# facebbok and myspace



## preso (May 1, 2009)

What do you think of those sites... honestly?

I saw some people on it I knew and for a moment, thought about putting my own profile up but then started to think... hmmm
because I also know many people who are not on the site. 

Could it be an invitation to trouble?
I had a bad childhood with lots of freaks and stupid people telling me what to do, escaped them all and made a nice life. Will I be inviting that crap back into my life?
also a string of idiot boyfriends over the last 30 years... 

I'm not sure if I should put up a profile.... 
I mean, what for? to show how nicely I've aged?...
and all the cyber friends I can make?:rofl:

I mean.... I really see no point in it because of all the people I see on the site I know, I would not want any of them IN MY LIFE other than to say hello.
Maybe it's better to just look and not participate.. what do you think?


----------



## trev (May 23, 2009)

its fine if you use it properly you dont have to invite all to be your cyber friend !! 
hey if you cant talk to them in the street face to face why speak via the internet ?
always a place for internet chat just be wise how you use it


----------



## Sufficiently Breathless (May 18, 2009)

My H and I have a myspace page, together.
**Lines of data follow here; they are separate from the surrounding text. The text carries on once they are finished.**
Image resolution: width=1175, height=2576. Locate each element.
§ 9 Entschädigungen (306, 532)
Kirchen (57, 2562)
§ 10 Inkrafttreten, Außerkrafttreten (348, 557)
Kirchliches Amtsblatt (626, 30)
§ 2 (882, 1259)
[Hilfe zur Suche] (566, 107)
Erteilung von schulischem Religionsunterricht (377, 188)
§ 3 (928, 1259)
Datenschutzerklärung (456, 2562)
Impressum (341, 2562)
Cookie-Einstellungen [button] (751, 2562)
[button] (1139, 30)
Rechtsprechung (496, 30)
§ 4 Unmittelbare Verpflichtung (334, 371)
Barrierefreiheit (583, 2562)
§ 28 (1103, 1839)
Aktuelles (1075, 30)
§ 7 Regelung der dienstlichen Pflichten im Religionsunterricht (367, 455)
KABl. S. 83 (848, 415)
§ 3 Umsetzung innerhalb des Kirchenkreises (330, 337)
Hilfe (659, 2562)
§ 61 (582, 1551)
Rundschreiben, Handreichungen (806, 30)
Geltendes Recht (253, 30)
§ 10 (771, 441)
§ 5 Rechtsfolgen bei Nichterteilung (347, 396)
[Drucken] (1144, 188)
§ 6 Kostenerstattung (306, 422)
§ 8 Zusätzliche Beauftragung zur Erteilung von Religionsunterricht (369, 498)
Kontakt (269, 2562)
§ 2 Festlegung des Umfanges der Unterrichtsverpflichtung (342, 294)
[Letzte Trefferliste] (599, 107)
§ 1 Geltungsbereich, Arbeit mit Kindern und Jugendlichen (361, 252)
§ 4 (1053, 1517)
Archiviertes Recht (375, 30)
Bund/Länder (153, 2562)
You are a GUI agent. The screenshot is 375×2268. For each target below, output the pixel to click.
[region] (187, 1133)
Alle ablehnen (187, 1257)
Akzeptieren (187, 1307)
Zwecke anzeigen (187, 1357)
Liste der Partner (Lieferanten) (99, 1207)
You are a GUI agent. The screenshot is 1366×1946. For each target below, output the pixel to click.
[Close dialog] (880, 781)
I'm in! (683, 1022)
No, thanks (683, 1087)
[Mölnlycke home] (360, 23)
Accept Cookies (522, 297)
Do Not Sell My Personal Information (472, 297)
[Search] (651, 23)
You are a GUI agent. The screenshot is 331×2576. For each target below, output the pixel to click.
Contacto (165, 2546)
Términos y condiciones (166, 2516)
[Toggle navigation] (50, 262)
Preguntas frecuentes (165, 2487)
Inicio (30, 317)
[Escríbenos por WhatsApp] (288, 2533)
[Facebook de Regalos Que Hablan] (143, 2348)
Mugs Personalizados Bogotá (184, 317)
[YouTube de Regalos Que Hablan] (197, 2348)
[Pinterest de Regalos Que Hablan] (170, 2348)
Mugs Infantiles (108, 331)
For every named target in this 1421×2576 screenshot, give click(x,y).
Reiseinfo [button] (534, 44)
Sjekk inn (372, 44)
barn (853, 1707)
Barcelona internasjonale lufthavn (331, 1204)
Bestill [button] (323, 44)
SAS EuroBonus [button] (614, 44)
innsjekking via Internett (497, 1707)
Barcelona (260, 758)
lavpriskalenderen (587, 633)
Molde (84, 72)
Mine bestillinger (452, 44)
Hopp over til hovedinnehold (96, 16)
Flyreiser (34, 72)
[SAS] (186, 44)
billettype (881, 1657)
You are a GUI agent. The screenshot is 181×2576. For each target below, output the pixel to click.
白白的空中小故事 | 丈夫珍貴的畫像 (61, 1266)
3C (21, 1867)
We moved to a different state after we got married 13 years ago. So I use it as a way to keep in touch, and I reconnected with a good girlfriend from high school. I talk to her every day now, and we visit often. 

You can set your profile to private, and only allow certain people to be your friends. So you don't have to invite all the freaks to talk to you or even veiw your page


----------



## preso (May 1, 2009)

so which is better?

which do you like better? my space or facebook?

Facebook looks better although has some features I dont like...
I like the features of myspace better as I can go total private
where on facebook you can't
and facebook pics are too small.... I want to squash the rumor I'm old and fat
so I need the bigger pic space 
lol


----------



## Sufficiently Breathless (May 18, 2009)

I haven't even tried facebook.. only myspace. I like myspace. I've had people tell me I should get a facebook page. I went to the site to check it out once, but it just looks too boring and blah lol.


----------



## preso (May 1, 2009)

I dont get it to be honest.

seems to me its all about "look at me" ( both sites)

?
The people I see on it are mostly people who in real life are quite odd or have some kind of personality disorder
but online they have hundreds of friends. In real life they are freaks...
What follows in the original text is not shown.